Natural conversation involves more than speech. Humans communicate using language and a lot of other signals in
combination with speech: gestures (pointing at something, emphasising object dimensions, …), gaze (making eye
contact, looking down, up, to a particular object, and so on,…), facial expression , body postures and so on. In addition ,
people, while communicating, exhibit a behaviour that is consistent with their personality, affective state and with the
context in which the conversation takes place.
Our aim, in the context of the Magicster project (rif), is to build a conversational communication interface that make
use of non-linguistic signals when delivering information in order to achieve an effective and natural communication
with other humans/artificial agents. To this aim, the best way to incorporate non-linguistic conversational aspects into
an interface is to allow users to interact with an embodied Animated Agent which has communicative and expressive
capabilities similar to those exhibited by humans (body postures, gestures, face expressions, lip movements, voice
intonation, etc.). This is considered to be a necessary feature of a conversational agent (citare), however, in our opinion,
simply providing a 2 or 3D character, a full-body virtual humans or a face with multimodal communicative functions is
not enough for achieving a believable behaviour.
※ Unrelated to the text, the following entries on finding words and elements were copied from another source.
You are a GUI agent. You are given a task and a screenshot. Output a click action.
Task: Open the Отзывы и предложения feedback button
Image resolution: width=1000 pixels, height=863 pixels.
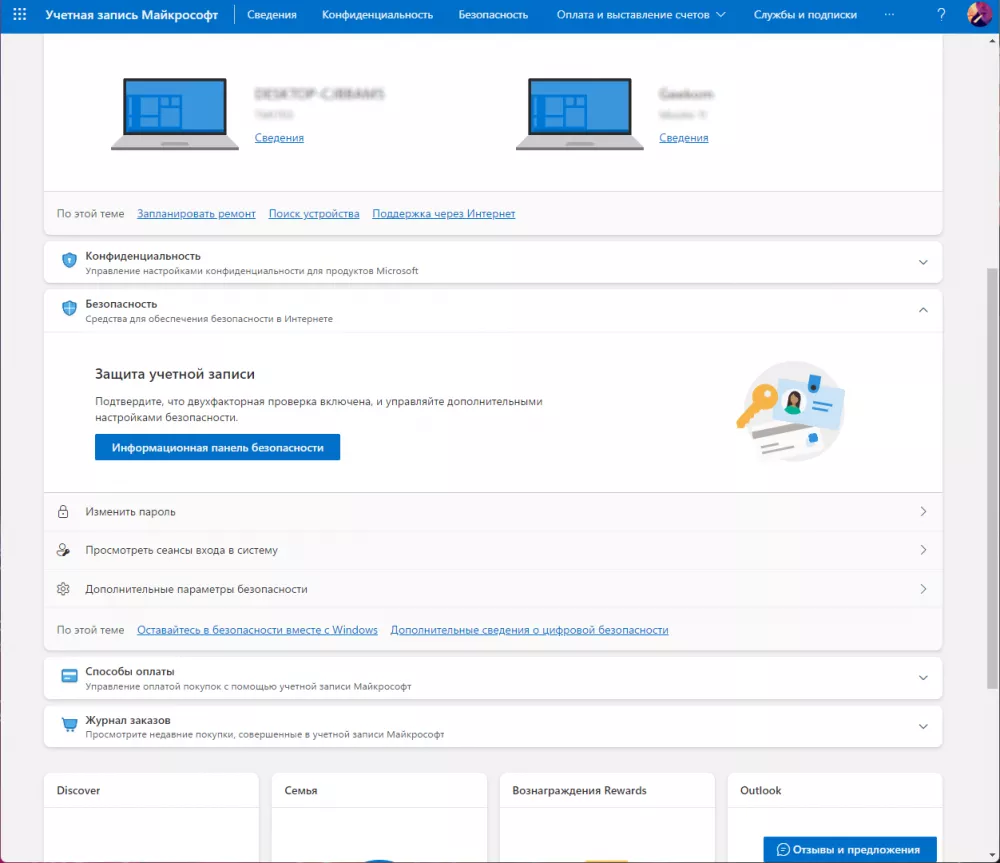pos(849,850)
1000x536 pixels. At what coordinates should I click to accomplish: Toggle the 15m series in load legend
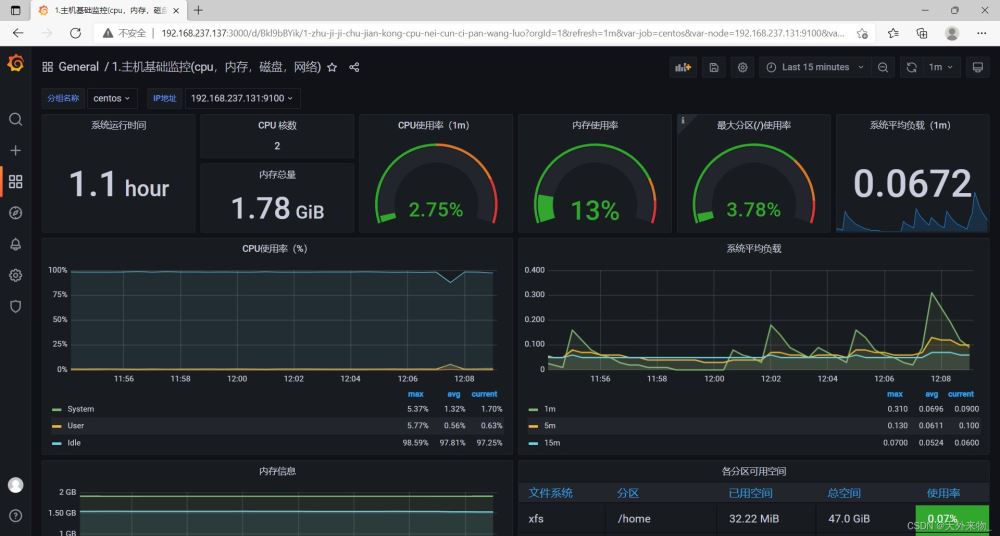click(x=554, y=443)
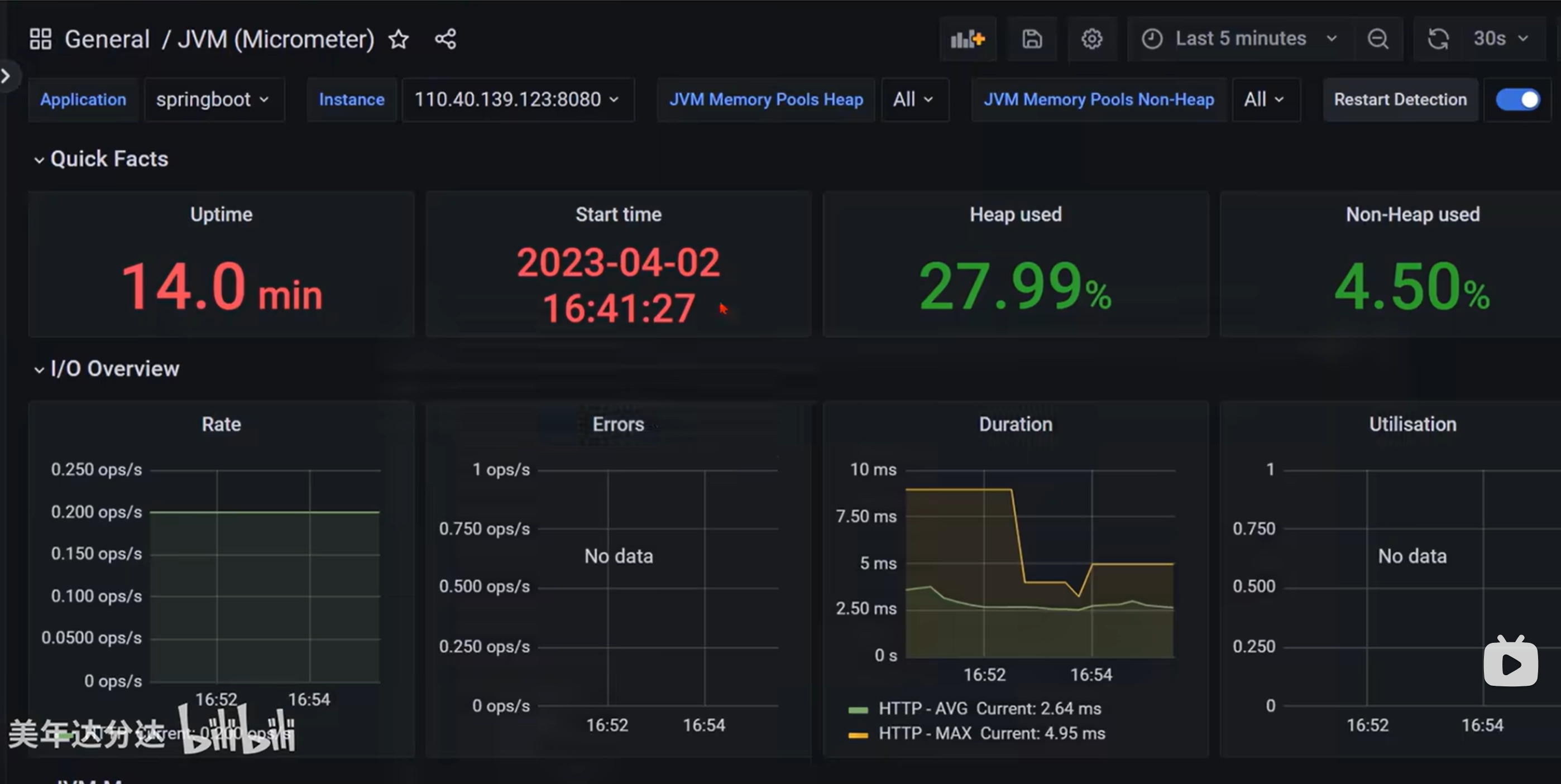Image resolution: width=1561 pixels, height=784 pixels.
Task: Click the dashboards grid icon
Action: pyautogui.click(x=40, y=40)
The various definitions of believability discussed in the literature on
the topic, involve several dimensions: personality, affect, social intelligence, goal-oriented behaviour, reactivity and
responsiveness, consistent evolution, and so on (citare). In our case, this means providing the agent with a personality, a
social role and, consequently, social relationships, allowing it to express its emotions but also to refrain from showing
them consistently to the conversation cognitive context and the agent goals. In addition to this reflexive capability, our
agent has to achieve a very rich expressivity during the conversation showing several communicative functions
typically used in human discursive strategies such as the use of: syntactic, dialogic, meta-cognitive, performative,
deictic, adjectival, and belief relation functions (for more details …).
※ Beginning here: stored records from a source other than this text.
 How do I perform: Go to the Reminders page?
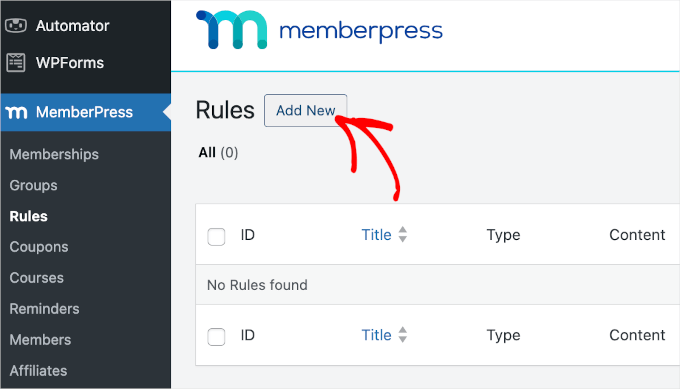45,309
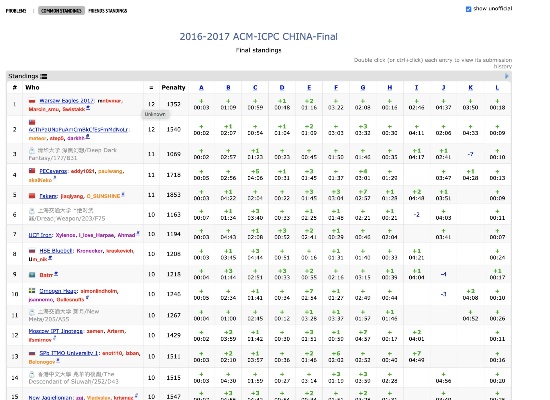Open problem A column header link
Viewport: 550px width, 400px height.
[x=201, y=88]
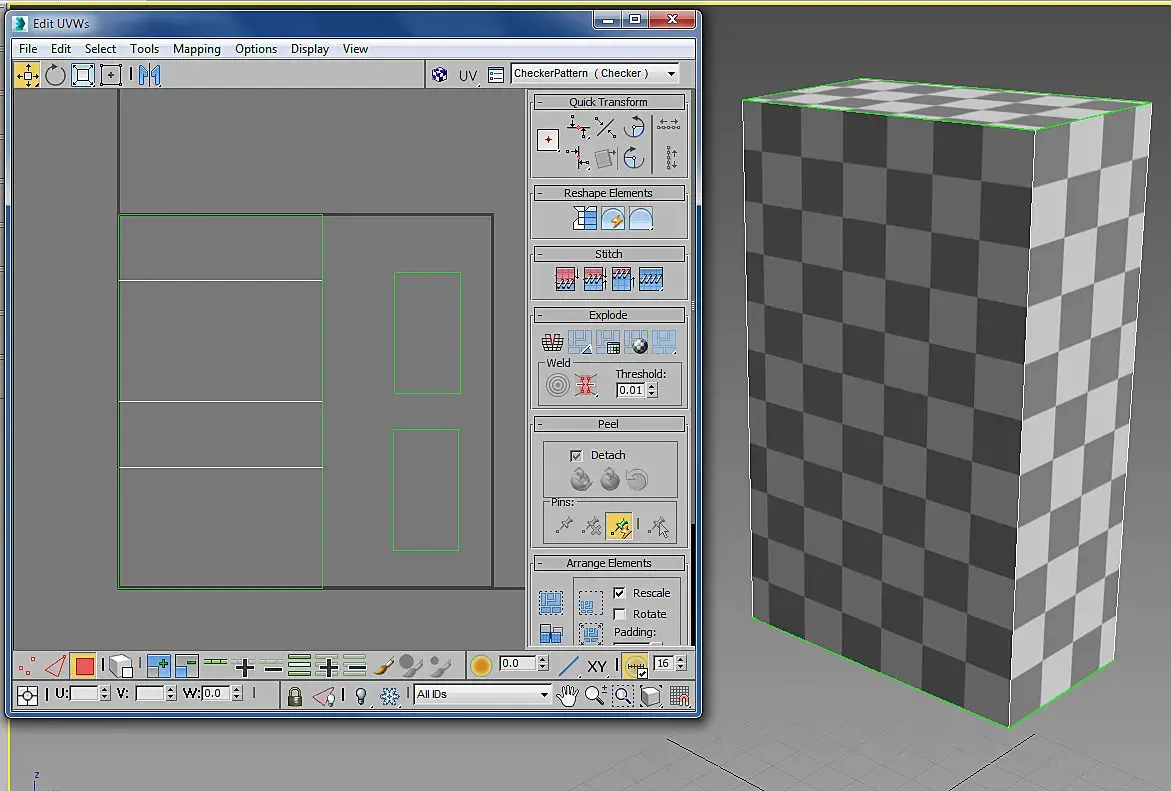Select the Rotate tool in the top toolbar
The height and width of the screenshot is (791, 1171).
click(x=55, y=75)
The demo we propose is about a system allowing a natural conversation between a user and a reflexive conversational
agent embodied in a 3D face able to express, using verbal and non-verbal signals, all these communicative functions in
a way that is consistent with its personality and with the cognitive conversation context. In order to do this, a set of
factors are used to trigger and regulate the displaying and the intensity of display of these communicative functions.
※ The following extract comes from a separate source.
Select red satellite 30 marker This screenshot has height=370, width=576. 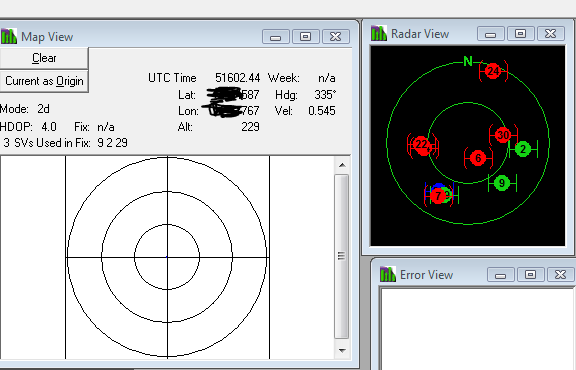click(x=503, y=135)
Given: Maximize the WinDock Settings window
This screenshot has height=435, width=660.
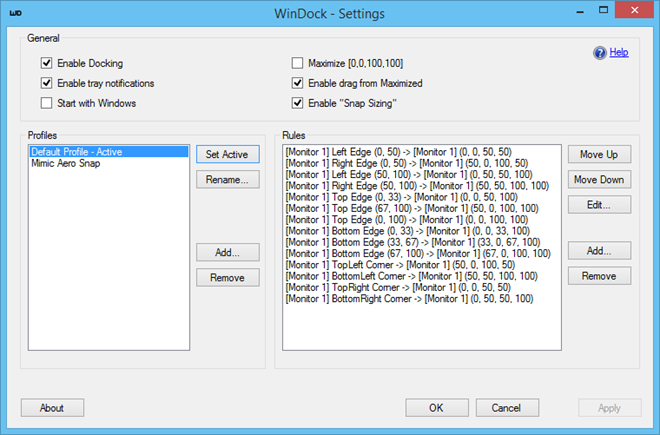Looking at the screenshot, I should click(603, 10).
Example of this factors are: the agent’s personality, the features of the interlocutor, the social and private relationship
between them, and in particular case of emotion display also the nature and valence of emotion. In this paper, since it
is aimed at illustrating a system demo, we focus on architectural aspects of such an agent more than on its cognitive
modeling aspects (more details can be found in …).
2.
MagiCster Conversational Agent Architecture
In the architecture of our Agent, we make a main distinction between two components: the Agent’s Mind and its Body.
This distinction is motivated by the opportunity to couple the Mind component to different Bodies (virtual humans, 3D
faces, 2D characters, and so on), without constraining the symbolic representation of the conversation to a particular
Body and by delegating the surface realization of every dialog move to the Body itself.
At this stage of our work, the Body we use is a combination of a 3D face model (Greta) that was developed by the
University of Roma “La Sapienza” and a speech synthesiser (Festival) that was developed by the University of
Edinburgh, in the scope of MagiCster. We will refer to ‘Greta’ to name the ‘3D talking head’ that results from the
combination of the two mentioned modules. Greta is capable to express the main (verbal and nonverbal) communicative
functions foreseen for our conversational agent: to insure that her behavior is ‘believable’, we have to provide her with
an appropriate input, that results from some ‘reasoning ability’, that is from a ‘Mind’.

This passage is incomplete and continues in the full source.